Source material:
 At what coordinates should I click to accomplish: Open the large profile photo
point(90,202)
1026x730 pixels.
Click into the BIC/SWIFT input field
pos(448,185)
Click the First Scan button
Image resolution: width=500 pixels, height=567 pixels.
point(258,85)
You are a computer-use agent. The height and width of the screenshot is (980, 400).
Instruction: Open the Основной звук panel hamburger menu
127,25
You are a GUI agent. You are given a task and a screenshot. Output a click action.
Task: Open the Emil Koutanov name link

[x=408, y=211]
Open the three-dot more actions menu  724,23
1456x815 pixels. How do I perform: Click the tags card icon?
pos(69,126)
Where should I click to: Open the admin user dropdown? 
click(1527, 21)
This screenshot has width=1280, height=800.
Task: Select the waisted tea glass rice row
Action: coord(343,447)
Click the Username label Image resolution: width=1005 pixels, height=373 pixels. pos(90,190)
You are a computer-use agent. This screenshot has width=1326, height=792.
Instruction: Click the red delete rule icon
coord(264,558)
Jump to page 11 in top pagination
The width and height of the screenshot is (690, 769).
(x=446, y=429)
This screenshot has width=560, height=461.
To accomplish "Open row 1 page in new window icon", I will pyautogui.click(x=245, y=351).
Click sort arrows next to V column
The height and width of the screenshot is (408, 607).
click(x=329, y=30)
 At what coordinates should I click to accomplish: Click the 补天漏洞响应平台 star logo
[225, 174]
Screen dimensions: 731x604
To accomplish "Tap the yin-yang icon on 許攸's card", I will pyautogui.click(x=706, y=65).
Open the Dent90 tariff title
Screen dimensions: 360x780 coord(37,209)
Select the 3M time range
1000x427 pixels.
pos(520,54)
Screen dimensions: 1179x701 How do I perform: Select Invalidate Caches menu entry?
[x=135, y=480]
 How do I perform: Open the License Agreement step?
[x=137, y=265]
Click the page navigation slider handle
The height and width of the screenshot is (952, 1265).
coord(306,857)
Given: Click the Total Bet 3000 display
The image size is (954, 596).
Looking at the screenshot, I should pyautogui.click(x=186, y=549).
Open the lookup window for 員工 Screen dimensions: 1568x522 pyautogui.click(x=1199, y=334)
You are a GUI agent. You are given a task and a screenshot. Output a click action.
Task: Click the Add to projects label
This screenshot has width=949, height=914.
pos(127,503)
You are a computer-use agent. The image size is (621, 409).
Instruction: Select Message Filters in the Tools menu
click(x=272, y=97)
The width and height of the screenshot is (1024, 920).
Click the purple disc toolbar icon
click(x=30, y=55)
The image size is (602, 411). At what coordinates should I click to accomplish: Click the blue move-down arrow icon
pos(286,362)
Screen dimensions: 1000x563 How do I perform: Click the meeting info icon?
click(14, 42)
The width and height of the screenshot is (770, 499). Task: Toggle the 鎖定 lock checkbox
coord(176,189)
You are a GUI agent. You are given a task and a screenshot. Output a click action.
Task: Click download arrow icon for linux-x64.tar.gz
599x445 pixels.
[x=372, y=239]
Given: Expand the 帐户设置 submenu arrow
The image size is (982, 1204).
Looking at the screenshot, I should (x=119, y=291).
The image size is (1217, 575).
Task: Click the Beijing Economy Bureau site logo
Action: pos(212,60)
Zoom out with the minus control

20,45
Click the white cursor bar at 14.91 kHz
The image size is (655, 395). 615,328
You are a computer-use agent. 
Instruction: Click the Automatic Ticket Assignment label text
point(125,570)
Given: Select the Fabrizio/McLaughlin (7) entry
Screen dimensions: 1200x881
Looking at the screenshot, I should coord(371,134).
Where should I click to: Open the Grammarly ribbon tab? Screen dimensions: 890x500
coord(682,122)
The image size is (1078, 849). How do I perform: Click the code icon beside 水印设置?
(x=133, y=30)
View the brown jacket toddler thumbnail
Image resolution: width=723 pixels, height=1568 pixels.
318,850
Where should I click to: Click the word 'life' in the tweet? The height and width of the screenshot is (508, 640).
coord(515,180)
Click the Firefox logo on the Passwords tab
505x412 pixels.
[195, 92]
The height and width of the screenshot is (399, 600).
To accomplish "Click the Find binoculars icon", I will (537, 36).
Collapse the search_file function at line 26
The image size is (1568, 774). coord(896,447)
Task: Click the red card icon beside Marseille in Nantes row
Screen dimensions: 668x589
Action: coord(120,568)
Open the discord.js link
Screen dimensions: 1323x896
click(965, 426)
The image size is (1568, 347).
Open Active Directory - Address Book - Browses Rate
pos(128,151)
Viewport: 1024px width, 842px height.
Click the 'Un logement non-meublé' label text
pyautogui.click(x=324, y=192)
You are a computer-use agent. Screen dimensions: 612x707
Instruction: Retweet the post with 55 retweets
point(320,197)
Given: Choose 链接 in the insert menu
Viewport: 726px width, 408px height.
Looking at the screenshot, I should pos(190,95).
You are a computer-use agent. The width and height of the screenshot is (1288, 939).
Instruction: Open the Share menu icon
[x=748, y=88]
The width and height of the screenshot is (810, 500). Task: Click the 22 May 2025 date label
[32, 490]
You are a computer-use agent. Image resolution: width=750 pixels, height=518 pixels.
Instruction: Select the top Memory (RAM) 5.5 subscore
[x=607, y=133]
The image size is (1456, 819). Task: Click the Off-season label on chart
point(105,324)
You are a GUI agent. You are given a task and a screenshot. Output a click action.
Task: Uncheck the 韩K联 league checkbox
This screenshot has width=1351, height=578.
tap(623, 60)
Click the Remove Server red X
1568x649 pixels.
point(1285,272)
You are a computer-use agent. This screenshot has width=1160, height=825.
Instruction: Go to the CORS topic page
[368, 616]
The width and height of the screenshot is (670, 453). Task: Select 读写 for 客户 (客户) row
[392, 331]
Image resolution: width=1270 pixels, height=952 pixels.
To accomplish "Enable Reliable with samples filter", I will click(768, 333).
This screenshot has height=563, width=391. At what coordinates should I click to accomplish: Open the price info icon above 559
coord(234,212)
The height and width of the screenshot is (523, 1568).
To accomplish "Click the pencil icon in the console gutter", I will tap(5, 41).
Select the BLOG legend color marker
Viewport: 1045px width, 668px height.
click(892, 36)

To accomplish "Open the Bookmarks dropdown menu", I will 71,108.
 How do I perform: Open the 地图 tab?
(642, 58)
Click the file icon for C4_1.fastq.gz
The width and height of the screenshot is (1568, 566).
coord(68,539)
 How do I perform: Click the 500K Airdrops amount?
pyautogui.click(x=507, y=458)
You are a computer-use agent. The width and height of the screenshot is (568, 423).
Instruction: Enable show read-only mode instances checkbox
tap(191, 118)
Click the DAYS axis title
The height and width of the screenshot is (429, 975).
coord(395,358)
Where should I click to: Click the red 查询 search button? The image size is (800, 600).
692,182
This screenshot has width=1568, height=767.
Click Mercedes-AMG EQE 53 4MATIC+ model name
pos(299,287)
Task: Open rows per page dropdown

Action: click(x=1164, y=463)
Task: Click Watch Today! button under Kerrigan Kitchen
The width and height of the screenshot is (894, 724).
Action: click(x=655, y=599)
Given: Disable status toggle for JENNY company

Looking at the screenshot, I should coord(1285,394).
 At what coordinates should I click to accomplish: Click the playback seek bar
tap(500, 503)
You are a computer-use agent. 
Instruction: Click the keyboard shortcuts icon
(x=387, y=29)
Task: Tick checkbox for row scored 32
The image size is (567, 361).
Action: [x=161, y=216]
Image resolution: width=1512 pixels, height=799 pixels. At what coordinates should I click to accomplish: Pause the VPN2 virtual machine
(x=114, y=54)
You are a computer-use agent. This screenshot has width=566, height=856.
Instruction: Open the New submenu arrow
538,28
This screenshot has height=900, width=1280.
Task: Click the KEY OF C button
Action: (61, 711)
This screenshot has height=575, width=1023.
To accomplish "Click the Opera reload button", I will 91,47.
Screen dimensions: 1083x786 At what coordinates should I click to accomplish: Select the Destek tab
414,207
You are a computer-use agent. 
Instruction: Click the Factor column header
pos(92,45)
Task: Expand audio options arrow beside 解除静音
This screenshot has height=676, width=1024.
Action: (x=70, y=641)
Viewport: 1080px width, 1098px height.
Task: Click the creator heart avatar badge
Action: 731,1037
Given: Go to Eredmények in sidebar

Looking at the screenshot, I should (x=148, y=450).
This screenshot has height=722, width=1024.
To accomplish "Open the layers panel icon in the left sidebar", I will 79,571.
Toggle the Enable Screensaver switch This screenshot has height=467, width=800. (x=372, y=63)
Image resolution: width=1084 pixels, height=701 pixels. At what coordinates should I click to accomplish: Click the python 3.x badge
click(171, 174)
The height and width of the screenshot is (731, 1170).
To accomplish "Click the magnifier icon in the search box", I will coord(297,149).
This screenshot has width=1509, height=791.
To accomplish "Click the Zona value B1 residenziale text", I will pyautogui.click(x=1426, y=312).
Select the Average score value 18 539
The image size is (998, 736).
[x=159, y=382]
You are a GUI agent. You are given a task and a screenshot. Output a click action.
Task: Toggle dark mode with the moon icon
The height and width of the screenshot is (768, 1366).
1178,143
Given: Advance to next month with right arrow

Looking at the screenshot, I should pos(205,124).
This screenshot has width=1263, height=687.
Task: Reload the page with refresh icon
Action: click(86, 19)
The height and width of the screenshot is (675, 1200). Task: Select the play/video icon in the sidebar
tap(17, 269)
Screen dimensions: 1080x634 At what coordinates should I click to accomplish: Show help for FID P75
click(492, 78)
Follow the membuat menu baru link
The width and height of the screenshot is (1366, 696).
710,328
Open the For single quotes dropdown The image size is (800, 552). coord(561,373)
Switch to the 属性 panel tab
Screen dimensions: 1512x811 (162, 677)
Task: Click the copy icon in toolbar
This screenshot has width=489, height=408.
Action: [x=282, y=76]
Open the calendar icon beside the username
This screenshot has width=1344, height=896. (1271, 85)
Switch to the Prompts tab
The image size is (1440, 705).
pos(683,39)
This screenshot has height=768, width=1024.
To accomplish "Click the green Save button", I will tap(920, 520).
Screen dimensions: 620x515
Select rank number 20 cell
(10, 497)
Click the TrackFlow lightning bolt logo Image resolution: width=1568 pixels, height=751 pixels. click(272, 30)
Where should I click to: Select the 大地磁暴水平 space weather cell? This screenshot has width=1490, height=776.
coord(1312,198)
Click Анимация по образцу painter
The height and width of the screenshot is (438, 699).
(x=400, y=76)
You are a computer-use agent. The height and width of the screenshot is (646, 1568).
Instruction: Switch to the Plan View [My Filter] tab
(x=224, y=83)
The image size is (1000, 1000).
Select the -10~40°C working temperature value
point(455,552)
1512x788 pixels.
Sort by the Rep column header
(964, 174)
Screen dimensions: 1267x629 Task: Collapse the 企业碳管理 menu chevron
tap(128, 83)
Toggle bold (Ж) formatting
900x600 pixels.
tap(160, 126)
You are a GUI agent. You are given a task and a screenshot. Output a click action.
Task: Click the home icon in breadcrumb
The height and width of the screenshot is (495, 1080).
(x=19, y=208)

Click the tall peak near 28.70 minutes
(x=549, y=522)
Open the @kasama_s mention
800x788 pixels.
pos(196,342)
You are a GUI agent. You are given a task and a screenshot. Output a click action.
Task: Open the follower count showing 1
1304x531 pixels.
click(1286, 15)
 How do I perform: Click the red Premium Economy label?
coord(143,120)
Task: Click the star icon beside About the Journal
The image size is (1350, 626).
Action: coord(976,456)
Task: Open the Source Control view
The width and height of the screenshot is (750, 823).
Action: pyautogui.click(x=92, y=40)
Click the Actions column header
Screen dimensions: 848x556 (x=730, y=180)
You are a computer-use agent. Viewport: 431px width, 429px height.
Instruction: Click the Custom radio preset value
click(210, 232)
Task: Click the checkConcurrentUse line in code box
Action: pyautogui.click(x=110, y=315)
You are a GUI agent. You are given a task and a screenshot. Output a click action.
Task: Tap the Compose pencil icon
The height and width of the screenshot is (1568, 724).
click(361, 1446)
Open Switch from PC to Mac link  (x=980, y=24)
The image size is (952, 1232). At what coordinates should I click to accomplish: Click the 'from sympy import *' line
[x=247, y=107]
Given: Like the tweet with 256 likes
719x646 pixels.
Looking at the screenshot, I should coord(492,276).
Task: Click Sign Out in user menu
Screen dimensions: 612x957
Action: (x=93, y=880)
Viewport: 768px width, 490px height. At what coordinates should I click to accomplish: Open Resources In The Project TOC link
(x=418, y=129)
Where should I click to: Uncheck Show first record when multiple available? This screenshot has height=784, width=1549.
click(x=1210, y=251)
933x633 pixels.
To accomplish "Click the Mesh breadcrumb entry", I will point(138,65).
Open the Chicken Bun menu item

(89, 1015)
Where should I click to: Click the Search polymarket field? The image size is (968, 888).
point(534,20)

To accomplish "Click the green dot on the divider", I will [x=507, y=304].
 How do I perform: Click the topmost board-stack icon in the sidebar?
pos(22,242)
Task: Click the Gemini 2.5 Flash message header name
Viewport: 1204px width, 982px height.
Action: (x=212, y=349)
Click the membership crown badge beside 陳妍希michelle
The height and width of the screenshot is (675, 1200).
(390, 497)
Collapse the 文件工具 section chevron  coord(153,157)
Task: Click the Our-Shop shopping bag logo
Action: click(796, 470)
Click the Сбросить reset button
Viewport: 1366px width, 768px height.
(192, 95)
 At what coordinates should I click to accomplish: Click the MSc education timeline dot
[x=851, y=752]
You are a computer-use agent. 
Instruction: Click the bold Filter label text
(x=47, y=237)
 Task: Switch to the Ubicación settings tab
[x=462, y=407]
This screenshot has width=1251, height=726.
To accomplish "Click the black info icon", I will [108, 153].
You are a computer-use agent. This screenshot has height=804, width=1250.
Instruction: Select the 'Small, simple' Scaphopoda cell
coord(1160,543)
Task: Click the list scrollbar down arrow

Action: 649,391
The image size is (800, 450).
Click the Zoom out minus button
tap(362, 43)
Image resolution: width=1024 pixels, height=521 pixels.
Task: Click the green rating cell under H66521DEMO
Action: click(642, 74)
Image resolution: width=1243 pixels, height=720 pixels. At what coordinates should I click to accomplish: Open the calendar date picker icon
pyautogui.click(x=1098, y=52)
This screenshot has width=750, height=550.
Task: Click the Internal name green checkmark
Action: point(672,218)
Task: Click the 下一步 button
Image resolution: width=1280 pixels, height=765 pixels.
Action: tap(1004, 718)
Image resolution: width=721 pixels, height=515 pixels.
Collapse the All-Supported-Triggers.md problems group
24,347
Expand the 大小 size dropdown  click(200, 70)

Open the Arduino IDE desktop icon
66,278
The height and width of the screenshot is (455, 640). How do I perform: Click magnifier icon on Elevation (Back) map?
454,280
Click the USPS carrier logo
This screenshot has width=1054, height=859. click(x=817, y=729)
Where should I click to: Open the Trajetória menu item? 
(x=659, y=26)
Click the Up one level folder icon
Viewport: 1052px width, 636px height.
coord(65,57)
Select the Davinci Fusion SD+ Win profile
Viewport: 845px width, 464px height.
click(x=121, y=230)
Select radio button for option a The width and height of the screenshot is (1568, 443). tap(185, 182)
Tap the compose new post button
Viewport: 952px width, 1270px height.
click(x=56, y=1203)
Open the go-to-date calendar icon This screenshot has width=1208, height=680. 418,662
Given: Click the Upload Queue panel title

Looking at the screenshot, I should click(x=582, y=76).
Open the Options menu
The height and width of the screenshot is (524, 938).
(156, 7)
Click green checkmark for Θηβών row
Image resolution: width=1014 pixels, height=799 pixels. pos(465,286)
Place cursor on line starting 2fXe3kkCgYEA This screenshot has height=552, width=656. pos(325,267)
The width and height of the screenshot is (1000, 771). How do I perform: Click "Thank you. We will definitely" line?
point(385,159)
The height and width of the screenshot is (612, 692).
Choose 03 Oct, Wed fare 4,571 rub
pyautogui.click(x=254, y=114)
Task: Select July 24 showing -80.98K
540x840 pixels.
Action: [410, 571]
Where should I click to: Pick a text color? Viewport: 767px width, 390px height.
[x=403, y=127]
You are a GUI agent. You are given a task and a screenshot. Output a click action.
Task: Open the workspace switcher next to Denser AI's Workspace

Description of the task: Return a copy of each line in the entries that carries the string "showing".

Exercise result:
Task: Open the follower count showing 1
Task: Select July 24 showing -80.98K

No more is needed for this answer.